» **Aim of the task**
Pull every line containing the word "agent" from the records.

Start of Block

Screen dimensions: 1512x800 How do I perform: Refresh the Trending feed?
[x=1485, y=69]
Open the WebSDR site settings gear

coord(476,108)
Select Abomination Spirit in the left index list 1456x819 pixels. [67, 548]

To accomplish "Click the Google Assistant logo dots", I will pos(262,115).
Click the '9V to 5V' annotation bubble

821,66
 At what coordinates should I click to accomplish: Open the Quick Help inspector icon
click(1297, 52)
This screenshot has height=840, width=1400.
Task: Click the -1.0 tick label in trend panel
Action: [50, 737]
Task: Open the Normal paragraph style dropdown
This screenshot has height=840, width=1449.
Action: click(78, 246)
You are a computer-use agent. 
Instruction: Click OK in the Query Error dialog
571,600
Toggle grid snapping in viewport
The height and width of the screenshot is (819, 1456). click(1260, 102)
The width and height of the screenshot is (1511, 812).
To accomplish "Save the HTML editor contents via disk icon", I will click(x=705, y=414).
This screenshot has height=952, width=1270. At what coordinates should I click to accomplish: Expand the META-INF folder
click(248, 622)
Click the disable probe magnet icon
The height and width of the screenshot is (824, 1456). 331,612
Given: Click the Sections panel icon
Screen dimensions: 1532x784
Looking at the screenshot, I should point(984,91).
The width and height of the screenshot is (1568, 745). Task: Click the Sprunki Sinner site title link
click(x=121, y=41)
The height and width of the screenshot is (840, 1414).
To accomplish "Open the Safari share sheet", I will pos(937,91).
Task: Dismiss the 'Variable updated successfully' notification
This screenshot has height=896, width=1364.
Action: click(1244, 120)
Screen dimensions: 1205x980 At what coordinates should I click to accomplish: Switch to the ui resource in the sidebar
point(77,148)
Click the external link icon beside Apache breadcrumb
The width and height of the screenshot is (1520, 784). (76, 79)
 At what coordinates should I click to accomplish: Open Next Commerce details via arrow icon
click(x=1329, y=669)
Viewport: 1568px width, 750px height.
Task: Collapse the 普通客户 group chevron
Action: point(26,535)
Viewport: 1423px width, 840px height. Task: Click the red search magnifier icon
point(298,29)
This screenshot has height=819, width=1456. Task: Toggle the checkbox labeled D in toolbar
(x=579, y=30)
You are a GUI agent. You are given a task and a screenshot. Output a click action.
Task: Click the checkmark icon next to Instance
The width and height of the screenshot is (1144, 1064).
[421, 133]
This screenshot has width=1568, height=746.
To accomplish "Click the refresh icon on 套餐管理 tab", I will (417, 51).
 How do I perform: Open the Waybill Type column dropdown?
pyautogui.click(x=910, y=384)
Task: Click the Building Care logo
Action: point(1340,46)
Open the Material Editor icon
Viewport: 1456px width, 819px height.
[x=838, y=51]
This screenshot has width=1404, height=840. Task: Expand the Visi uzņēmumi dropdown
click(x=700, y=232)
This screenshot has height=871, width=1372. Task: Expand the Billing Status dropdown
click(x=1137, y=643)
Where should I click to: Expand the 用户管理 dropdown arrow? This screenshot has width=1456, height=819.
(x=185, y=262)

End of Block

» **Answer space**
You are a computer-use agent. 
You are a GUI agent. You are given a task and a screenshot. Output a click action.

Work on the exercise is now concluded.